→ **TASK PROMPT**
Output the records exactly, with no line skipped.

Start of INPUT DATA

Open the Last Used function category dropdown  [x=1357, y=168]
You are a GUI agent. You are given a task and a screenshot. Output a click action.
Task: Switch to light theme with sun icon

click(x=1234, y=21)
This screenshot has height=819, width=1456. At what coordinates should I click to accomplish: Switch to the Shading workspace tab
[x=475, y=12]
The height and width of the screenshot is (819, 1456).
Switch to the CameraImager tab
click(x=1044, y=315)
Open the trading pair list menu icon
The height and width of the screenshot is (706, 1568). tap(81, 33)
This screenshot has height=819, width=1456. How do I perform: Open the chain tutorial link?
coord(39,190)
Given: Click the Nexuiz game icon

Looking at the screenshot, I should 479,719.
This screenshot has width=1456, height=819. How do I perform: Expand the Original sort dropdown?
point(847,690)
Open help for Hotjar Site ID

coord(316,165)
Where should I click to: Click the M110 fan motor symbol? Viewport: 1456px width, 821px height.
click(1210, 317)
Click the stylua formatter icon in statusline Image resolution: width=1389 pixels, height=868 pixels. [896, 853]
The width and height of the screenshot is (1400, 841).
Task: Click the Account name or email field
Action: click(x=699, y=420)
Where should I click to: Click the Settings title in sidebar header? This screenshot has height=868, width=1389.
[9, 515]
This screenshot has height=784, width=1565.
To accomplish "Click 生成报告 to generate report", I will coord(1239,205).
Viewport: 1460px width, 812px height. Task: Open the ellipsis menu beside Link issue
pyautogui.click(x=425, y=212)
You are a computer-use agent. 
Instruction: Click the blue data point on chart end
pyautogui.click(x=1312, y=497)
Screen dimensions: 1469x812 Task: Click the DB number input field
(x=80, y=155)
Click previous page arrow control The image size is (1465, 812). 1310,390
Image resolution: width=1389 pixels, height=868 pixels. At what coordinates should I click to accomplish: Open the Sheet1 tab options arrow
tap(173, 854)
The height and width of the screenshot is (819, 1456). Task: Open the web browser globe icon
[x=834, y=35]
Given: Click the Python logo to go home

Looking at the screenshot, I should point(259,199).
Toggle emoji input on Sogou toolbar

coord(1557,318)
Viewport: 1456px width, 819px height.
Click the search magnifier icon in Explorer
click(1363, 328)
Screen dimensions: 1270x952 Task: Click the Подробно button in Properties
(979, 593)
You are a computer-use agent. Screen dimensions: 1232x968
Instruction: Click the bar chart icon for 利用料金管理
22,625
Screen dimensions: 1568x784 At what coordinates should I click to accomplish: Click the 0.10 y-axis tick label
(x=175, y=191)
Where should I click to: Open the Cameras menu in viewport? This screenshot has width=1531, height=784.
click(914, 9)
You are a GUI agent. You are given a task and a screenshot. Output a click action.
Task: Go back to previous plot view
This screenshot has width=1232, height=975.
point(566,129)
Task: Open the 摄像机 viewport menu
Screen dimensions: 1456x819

End of INPUT DATA

→ **SOLUTION FOR THIS EXERCISE**
Open the Last Used function category dropdown  [x=1357, y=168]
You are a GUI agent. You are given a task and a screenshot. Output a click action.
Task: Switch to light theme with sun icon

click(x=1234, y=21)
This screenshot has height=819, width=1456. At what coordinates should I click to accomplish: Switch to the Shading workspace tab
[x=475, y=12]
The height and width of the screenshot is (819, 1456).
Switch to the CameraImager tab
click(x=1044, y=315)
Open the trading pair list menu icon
The height and width of the screenshot is (706, 1568). tap(81, 33)
This screenshot has height=819, width=1456. How do I perform: Open the chain tutorial link?
coord(39,190)
Given: Click the Nexuiz game icon

Looking at the screenshot, I should 479,719.
This screenshot has width=1456, height=819. How do I perform: Expand the Original sort dropdown?
point(847,690)
Open help for Hotjar Site ID

coord(316,165)
Where should I click to: Click the M110 fan motor symbol? Viewport: 1456px width, 821px height.
click(1210, 317)
Click the stylua formatter icon in statusline Image resolution: width=1389 pixels, height=868 pixels. [896, 853]
The width and height of the screenshot is (1400, 841).
Task: Click the Account name or email field
Action: click(x=699, y=420)
Where should I click to: Click the Settings title in sidebar header? This screenshot has height=868, width=1389.
[9, 515]
This screenshot has height=784, width=1565.
To accomplish "Click 生成报告 to generate report", I will coord(1239,205).
Viewport: 1460px width, 812px height. Task: Open the ellipsis menu beside Link issue
pyautogui.click(x=425, y=212)
You are a computer-use agent. 
Instruction: Click the blue data point on chart end
pyautogui.click(x=1312, y=497)
Screen dimensions: 1469x812 Task: Click the DB number input field
(x=80, y=155)
Click previous page arrow control The image size is (1465, 812). 1310,390
Image resolution: width=1389 pixels, height=868 pixels. At what coordinates should I click to accomplish: Open the Sheet1 tab options arrow
tap(173, 854)
The height and width of the screenshot is (819, 1456). Task: Open the web browser globe icon
[x=834, y=35]
Given: Click the Python logo to go home

Looking at the screenshot, I should point(259,199).
Toggle emoji input on Sogou toolbar

coord(1557,318)
Viewport: 1456px width, 819px height.
Click the search magnifier icon in Explorer
click(1363, 328)
Screen dimensions: 1270x952 Task: Click the Подробно button in Properties
(979, 593)
You are a computer-use agent. Screen dimensions: 1232x968
Instruction: Click the bar chart icon for 利用料金管理
22,625
Screen dimensions: 1568x784 At what coordinates should I click to accomplish: Click the 0.10 y-axis tick label
(x=175, y=191)
Where should I click to: Open the Cameras menu in viewport? This screenshot has width=1531, height=784.
click(914, 9)
You are a GUI agent. You are given a task and a screenshot. Output a click action.
Task: Go back to previous plot view
This screenshot has width=1232, height=975.
point(566,129)
Task: Open the 摄像机 viewport menu
Screen dimensions: 1456x819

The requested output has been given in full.